— RECORD EXTRACTS —
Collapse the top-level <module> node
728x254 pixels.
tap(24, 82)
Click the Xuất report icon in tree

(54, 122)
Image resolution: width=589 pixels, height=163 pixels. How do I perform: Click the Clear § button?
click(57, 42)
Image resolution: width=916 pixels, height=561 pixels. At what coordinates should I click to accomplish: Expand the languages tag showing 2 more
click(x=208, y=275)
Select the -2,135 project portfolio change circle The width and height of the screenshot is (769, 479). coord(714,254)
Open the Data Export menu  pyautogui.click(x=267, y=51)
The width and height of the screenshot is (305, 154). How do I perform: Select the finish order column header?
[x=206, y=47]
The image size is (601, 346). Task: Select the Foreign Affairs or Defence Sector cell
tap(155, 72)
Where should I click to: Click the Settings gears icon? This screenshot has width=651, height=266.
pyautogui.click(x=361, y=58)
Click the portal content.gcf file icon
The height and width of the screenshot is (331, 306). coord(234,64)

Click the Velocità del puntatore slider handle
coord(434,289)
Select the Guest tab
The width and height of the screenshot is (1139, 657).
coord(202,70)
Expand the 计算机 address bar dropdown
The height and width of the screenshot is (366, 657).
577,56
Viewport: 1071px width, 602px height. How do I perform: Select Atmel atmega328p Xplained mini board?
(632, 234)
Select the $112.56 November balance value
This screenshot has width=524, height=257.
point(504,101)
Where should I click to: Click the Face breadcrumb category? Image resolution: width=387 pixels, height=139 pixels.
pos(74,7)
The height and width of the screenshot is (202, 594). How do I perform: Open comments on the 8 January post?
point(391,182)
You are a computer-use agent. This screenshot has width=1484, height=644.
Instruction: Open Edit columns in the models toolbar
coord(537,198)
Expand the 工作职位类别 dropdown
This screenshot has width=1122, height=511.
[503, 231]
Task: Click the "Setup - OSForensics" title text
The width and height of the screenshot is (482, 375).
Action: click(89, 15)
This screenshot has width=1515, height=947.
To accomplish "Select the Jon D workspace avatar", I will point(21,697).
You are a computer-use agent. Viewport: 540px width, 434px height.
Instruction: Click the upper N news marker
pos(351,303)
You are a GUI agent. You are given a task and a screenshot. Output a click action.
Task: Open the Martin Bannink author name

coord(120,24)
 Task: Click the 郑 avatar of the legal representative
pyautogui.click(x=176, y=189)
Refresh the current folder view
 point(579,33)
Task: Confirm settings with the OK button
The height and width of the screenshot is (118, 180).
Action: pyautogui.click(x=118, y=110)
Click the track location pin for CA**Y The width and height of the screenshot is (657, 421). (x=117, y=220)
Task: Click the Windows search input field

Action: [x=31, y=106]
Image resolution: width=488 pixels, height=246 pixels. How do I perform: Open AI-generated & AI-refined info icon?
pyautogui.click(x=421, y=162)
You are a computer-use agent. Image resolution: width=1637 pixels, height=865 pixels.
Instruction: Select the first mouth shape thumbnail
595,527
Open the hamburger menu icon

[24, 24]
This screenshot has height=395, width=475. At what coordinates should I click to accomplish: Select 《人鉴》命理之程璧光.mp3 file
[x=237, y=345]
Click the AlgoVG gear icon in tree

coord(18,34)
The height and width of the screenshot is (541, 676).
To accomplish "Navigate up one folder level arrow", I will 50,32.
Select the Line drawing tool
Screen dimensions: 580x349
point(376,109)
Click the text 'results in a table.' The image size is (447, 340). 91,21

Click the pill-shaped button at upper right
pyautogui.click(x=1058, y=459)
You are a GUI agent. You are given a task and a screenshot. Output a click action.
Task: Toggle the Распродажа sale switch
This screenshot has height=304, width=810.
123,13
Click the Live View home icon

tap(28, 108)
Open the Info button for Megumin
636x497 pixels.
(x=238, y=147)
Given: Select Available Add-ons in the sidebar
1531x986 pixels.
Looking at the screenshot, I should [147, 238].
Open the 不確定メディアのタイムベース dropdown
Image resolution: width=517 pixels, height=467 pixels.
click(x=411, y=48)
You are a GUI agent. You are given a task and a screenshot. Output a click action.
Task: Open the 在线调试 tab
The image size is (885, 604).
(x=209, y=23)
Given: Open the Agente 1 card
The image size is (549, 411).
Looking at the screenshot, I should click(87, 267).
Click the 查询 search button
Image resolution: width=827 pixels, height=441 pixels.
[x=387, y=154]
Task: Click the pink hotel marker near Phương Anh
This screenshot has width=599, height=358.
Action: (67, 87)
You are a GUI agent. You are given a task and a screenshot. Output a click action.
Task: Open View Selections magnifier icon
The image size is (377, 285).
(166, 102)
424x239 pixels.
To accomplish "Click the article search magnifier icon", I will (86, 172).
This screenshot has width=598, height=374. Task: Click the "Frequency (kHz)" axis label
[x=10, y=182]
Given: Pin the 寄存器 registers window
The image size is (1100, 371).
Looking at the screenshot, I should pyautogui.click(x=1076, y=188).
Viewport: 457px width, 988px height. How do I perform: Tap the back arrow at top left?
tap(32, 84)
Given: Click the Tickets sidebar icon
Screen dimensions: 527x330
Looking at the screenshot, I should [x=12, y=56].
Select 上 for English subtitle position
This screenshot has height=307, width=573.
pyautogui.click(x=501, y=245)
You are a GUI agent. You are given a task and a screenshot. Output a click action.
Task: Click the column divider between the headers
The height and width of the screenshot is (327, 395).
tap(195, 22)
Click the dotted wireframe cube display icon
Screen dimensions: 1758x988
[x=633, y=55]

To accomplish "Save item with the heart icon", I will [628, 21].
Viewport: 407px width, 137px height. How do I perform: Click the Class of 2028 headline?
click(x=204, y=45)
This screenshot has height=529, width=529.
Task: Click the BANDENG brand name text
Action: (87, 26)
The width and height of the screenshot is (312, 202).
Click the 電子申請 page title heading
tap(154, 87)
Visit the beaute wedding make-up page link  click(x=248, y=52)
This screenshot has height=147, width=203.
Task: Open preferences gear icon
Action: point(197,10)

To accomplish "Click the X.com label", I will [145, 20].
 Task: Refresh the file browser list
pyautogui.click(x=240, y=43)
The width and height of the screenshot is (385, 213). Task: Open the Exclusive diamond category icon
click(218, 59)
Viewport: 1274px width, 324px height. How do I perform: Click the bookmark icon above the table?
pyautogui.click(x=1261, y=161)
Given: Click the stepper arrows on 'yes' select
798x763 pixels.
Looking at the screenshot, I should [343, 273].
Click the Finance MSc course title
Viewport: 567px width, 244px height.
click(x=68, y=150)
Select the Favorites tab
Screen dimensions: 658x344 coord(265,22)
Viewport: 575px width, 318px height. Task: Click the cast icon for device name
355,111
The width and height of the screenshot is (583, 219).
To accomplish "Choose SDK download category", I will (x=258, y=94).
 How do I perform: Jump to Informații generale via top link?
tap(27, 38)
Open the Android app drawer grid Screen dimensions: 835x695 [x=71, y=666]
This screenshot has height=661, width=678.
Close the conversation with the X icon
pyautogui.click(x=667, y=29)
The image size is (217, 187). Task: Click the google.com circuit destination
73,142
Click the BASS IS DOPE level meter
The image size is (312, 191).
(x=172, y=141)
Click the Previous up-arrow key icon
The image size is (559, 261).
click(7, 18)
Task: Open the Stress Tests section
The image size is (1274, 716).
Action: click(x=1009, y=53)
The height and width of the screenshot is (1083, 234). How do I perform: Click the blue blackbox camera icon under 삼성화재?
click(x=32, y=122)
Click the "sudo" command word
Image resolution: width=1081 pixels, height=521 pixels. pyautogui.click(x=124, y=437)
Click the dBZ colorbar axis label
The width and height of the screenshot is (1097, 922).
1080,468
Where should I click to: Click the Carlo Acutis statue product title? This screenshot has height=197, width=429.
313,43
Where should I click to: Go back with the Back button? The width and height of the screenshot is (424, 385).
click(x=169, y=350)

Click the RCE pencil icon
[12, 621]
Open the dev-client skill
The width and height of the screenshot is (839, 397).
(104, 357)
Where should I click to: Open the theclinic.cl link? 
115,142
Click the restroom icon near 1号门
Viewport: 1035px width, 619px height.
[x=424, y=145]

— ABOUT THIS TASK —
Write out word for word only the lines from the start of the entries down to the line with "Expand the 工作职位类别 dropdown", please, including both ends.

— RESULT BELOW —
Collapse the top-level <module> node
728x254 pixels.
tap(24, 82)
Click the Xuất report icon in tree

(54, 122)
Image resolution: width=589 pixels, height=163 pixels. How do I perform: Click the Clear § button?
click(57, 42)
Image resolution: width=916 pixels, height=561 pixels. At what coordinates should I click to accomplish: Expand the languages tag showing 2 more
click(x=208, y=275)
Select the -2,135 project portfolio change circle The width and height of the screenshot is (769, 479). coord(714,254)
Open the Data Export menu  pyautogui.click(x=267, y=51)
The width and height of the screenshot is (305, 154). How do I perform: Select the finish order column header?
[x=206, y=47]
The image size is (601, 346). Task: Select the Foreign Affairs or Defence Sector cell
tap(155, 72)
Where should I click to: Click the Settings gears icon? This screenshot has width=651, height=266.
pyautogui.click(x=361, y=58)
Click the portal content.gcf file icon
The height and width of the screenshot is (331, 306). coord(234,64)

Click the Velocità del puntatore slider handle
coord(434,289)
Select the Guest tab
The width and height of the screenshot is (1139, 657).
coord(202,70)
Expand the 计算机 address bar dropdown
The height and width of the screenshot is (366, 657).
577,56
Viewport: 1071px width, 602px height. How do I perform: Select Atmel atmega328p Xplained mini board?
(632, 234)
Select the $112.56 November balance value
This screenshot has width=524, height=257.
point(504,101)
Where should I click to: Click the Face breadcrumb category? Image resolution: width=387 pixels, height=139 pixels.
pos(74,7)
The height and width of the screenshot is (202, 594). How do I perform: Open comments on the 8 January post?
point(391,182)
You are a computer-use agent. This screenshot has width=1484, height=644.
Instruction: Open Edit columns in the models toolbar
coord(537,198)
Expand the 工作职位类别 dropdown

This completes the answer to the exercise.